The modern boundaries of Thrace in Bulgaria, Greece and Turkey
The physical-geographical boundaries of Thrace: the Balkan Mountains, the Rhodope Mountains and the Bosporus. The Rhodope mountain range is highlighted.
The Roman province of Thrace
The Byzantine thema of Thrace
Map of Ancient Thrace made by Abraham Ortelius in 1585, stating both the names Thrace and Europe
Thrace and the Thracian Odrysian Kingdom under Sitalces c. 431-324 BC.

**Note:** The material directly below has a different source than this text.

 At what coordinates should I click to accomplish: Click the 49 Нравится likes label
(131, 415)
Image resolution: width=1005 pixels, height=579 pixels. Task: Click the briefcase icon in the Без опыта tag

Thrace /ˈθrs/ (demonym Thracian /ˈθrʃən/; Ancient Greek: Θρᾴκη, Thrāikē;[1] modern Greek: Θράκη, Thráki; Bulgarian: Тракия, Trakija; Turkish: Trakya; in Antiquity also referred to as Europe prior to extending the meaning for the whole continent[2]) is a historical and geographic area in southeast Europe, centered on the modern borders of Bulgaria, Greece, and Turkey. As a geographical concept, Thrace designates a region bounded by the Balkan Mountains on the north, Rhodope Mountains and the Aegean Sea on the south, and by the Black Sea and the Sea of Marmara on the east. The areas it comprises are southeastern Bulgaria (Northern Thrace), northeastern Greece (Western Thrace), and the European part of Turkey (Eastern Thrace). The biggest part of Thrace is part of present-day Bulgaria. In Turkey, it is also called Rumeli. The name comes from the Thracians, an ancient Indo-European people inhabiting Southeastern Europe.

Etymology[edit]

The word itself was established by the Greeks for referring to the Thracian tribes, from Ancient Greek Thrāikē (Θρᾴκη),[1] descending from Thrāix (Θρᾷξ).[3] The name of the continent Europe first referred to Thrace proper, prior to extending its meaning to the whole continent.[2] The region obviously took the name of the principal river there, Hebros, probably from the Indo-European arg "white river" (the opposite of Vardar, meaning "black river"),[4] according to an alternative Hebros means "goat" in Thracian.[5]

Mythology[edit]

The name appears to derive from an ancient heroine and sorceress Thrace, who was the daughter of Oceanus and Parthenope, and sister of Europa.

Geography[edit]

Borders[edit]

The historical boundaries of Thrace have varied. Noteworthy is the fact that, at an early date, the ancient Greeks employed the term "Thrace" to refer to all of the territory which lay north of Thessaly inhabited by the Thracians,[6] a region which "had no definite boundaries" and to which other regions (like Macedonia and even Scythia) were added.[7] In one ancient Greek source, the very Earth is divided into "Asia, Libya, Europa and Thracia".[7] As the knowledge of world geography of the Greeks broadened, the term came to be more restricted in its application: Thrace designated the lands bordered by the Danube on the north, by the Euxine Sea (Black Sea) on the east, by northern Macedonia in the south and by Illyria to the west.[7] This largely coincided with the Thracian Odrysian kingdom, whose borders varied over time. During this time, specifically after the Macedonian conquest, the region's old border with Macedonia was shifted from the Struma River to the Mesta River.[8][9] This usage lasted until the Roman conquest. Henceforth, (classical) Thrace referred only to the tract of land largely covering the same extent of space as the modern geographical region. In its early period, the Roman province of Thrace was of this extent, but after the administrative reforms of the late 3rd century, Thracia's much reduced territory became the six small provinces which constituted the Diocese of Thrace. The medieval Byzantine theme of Thrace contained only what today is Eastern Thrace.

Cities of Thrace[edit]

The largest cities of Thrace are: Byzantium (İstanbul), Plovdiv, Burgas, Stara Zagora, Haskovo, Komotini, Alexandroupoli, Edirne, Çorlu and Tekirdağ.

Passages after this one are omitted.